Sensitivity and Specificity of High-resolution Wide Field Fundus Imaging for Detecting Neovascular Age-related Macular Degeneration

PONE-D-20-09112R2

Dear Dr. Maruyama-Inoue,

We’re pleased to inform you that your manuscript has been judged scientifically suitable for publication and will be formally accepted for publication once it meets all outstanding technical requirements.

Within one week, you’ll receive an e-mail detailing the required amendments. When these have been addressed, you’ll receive a formal acceptance letter and your manuscript will be scheduled for publication.

An invoice for payment will follow shortly after the formal acceptance. To ensure an efficient process, please log into Editorial Manager at http://www.editorialmanager.com/pone/, click the 'Update My Information' link at the top of the page, and double check that your user information is up-to-date. If you have any billing related questions, please contact our Author Billing department directly at authorbilling@plos.org.

If your institution or institutions have a press office, please notify them about your upcoming paper to help maximize its impact. If they’ll be preparing press materials, please inform our press team as soon as possible -- no later than 48 hours after receiving the formal acceptance. Your manuscript will remain under strict press embargo until 2 pm Eastern Time on the date of publication. For more information, please contact onepress@plos.org.

Kind regards,

Demetrios G. Vavvas

Academic Editor

PLOS ONE

Additional Editor Comments (optional):

Reviewers' comments:

Acceptance letter

Demetrios G Vavvas

12 Aug 2020

PONE-D-20-09112R2

Sensitivity and Specificity of High-resolution Wide Field Fundus Imaging for Detecting Neovascular Age-related Macular Degeneration

Dear Dr. Maruyama-Inoue:

I'm pleased to inform you that your manuscript has been deemed suitable for publication in PLOS ONE. Congratulations! Your manuscript is now with our production department.

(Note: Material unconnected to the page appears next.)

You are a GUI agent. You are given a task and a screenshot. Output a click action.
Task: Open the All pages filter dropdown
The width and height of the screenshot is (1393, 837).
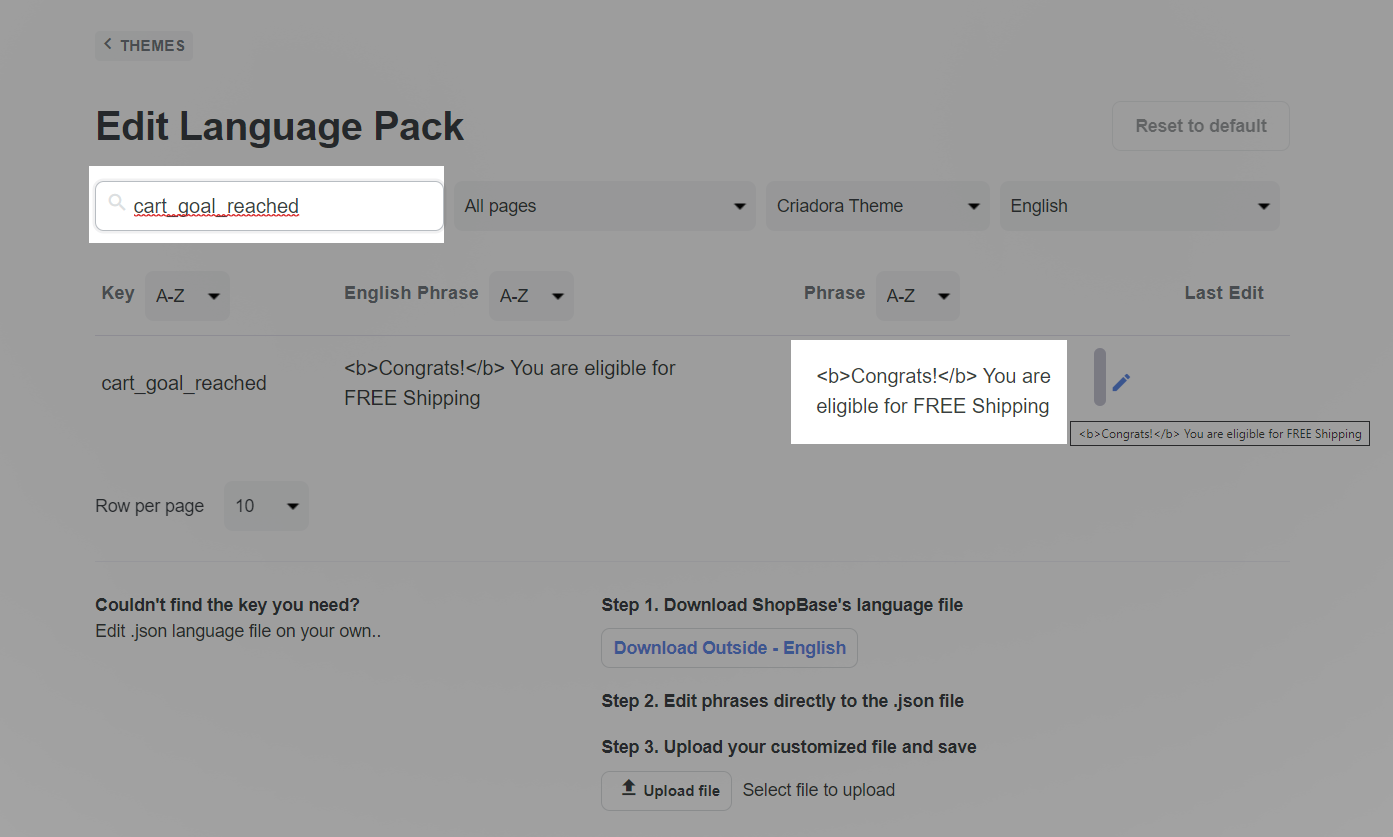pos(605,206)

If your institution or institutions have a press office, please let them know about your upcoming paper now to help maximize its impact. If they'll be preparing press materials, please inform our press team within the next 48 hours. Your manuscript will remain under strict press embargo until 2 pm Eastern Time on the date of publication. For more information please contact onepress@plos.org.

If we can help with anything else, please email us at plosone@plos.org.

Thank you for submitting your work to PLOS ONE and supporting open access.

Kind regards,

PLOS ONE Editorial Office Staff

on behalf of

Dr. Demetrios G. Vavvas

Academic Editor

PLOS ONE

Associated Data

    This section collects any data citations, data availability statements, or supplementary materials included in this article.

    Data Availability Statement

    All relevant data are within the manuscript.